TEXTO APRESENTADO:
- - - - -
Em 2023, as insurreições africanas e o 7 de Outubro na Palestina mostram o total compromisso do imperialismo com a manutenção do que o autor chama de “colonialismo histórico”. A presença de tropas francesas nos países do Sahel, região central da África subsaariana, e o esforço para manter o enclave imperialista no Oriente Médio de “Israel”, uma colônia de europeus em meio a árabes e outros povos da Ásia Menor.
Em ambos os casos, os únicos “esforços de paz” verificados são os que permitem a dominação violenta dessas regiões, o que se observa pelos esforços em manter soldados europeus e americanos no Sahel, e no desarmamento da resistência palestina. Não é a paz o objetivo do imperialismo, mas a submissão. O autor reconhece que essa tarefa está cada vez mais distante, haja visto o desenvolvimento da capacidade de reação militar pelos países oprimidos. Em resposta a isso, novamente, aparece a coação por meio da demagogia ambiental como uma carta tirada da manga pelos articuladores políticos do imperialismo para manter o sistema de opressão global funcionando.
Por fim, temos a evolução tecnológica como grande problema a ser equacionado pelo imperialismo. Fishlow que:
“A terceira é um esforço internacional para lidar com a rápida evolução da inteligência artificial. Os países investiram substancialmente para adquirir informações completas sobre o comportamento individual que possam ser incorporadas a tais modelos. As nações têm limitações diferentes. Não é provável que os tribunais produzam controles adequados. Na atual situação, estamos entrando em um mundo onde há muitas tolices, mas também um grande potencial para avanços em muitas áreas.”
O que as abstrações deixam evidente, é que as redes sociais estarão na mira da ditadura global com mais ênfase do que estiveram até aqui. Fishlow deixa em aberto, inclusive, o uso de uma política mundial para controlar não apenas a inteligência artificial, mas as comunicações de conjunto. Vindo do imperialismo, “lidar com a rápida evolução” significa, na prática, censurar a internet.
- - - - -
[Dados coletados]
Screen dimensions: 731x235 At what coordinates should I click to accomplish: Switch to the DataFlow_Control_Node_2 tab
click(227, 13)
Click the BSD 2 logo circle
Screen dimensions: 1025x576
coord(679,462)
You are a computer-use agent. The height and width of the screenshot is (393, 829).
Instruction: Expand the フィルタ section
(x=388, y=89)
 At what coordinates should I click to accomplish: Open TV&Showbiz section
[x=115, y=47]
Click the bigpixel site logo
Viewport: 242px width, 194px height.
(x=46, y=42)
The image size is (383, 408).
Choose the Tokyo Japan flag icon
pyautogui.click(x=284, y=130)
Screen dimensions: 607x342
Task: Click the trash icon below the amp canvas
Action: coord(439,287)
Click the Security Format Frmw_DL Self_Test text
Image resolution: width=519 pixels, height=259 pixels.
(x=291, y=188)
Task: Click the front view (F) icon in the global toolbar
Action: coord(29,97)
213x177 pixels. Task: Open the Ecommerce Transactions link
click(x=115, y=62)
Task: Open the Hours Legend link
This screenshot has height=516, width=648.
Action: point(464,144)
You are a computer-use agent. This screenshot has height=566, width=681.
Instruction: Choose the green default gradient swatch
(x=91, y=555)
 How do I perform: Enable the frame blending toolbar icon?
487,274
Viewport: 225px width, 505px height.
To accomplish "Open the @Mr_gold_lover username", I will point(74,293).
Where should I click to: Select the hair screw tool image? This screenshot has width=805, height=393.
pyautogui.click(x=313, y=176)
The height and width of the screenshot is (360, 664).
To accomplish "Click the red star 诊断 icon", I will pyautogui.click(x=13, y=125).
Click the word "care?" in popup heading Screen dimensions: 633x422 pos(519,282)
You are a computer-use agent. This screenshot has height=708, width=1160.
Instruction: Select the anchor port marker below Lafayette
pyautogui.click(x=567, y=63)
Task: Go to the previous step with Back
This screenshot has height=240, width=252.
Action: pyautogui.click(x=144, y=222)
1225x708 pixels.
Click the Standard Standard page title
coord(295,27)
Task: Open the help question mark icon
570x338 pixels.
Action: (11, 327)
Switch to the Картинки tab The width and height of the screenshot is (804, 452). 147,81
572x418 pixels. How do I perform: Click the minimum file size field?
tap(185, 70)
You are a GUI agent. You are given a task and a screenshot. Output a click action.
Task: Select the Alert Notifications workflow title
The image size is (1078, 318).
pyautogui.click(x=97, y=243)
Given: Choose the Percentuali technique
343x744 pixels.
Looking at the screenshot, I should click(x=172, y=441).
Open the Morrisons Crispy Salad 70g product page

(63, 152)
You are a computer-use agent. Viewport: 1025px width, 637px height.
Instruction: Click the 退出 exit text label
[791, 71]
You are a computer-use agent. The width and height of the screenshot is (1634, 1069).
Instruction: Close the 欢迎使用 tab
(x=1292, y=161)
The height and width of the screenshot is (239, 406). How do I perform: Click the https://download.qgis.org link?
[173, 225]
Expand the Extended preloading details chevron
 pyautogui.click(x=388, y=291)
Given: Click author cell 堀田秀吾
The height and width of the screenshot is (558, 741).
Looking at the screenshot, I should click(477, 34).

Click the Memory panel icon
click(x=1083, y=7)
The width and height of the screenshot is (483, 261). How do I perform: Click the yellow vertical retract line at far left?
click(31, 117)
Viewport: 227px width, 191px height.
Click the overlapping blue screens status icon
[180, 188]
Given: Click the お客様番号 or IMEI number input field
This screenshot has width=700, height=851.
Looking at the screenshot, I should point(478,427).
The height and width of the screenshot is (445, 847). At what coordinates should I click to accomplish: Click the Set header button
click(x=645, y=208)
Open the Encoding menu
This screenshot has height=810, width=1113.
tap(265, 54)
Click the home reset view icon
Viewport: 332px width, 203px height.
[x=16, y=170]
- - - - -
REQUISITO A:
De acordo com o texto sobre o imperialismo, o que é o Sahel?
REQUISITO B:
Prossiga o texto sobre o imperialismo a partir do ponto em que ele termina.

ESPAÇO DE RESPOSTA A:
É a região central da África subsaariana.

ESPAÇO DE RESPOSTA B:
Se em décadas anteriores, a rede mundial foi importante para desmentir a máquina de propaganda do imperialismo, nos anos mais recente e particularmente no genocídio horrendo realizado por “Israel” na Faixa de Gaza, a internet e as redes sociais tornaram-se uma arma fundamental para que o mundo tivesse uma dimensão da monstruosidade sionista contra os palestinos. Mesmo sob uma severa censura dos monopólios da internet, redes alternativas difundiram registros em vídeo de barbaridades atrozes cometidas pelos israelenses.
Por outro lado, as mesmas redes sociais demonstraram que se “Israel” consegue uma eficiência macabra no ataque à população palestina desarmada, contra a resistência armada liderada pelo Hamas, a história é completamente diferente. Pululam nas mais diversas redes registros do sucesso da guerrilha árabe contra militares israelenses, tornando claro para o mundo que apesar de tanto horror, a resistência palestina se mantém ativa e capaz de infligir grandes derrotas aos invasores sionistas.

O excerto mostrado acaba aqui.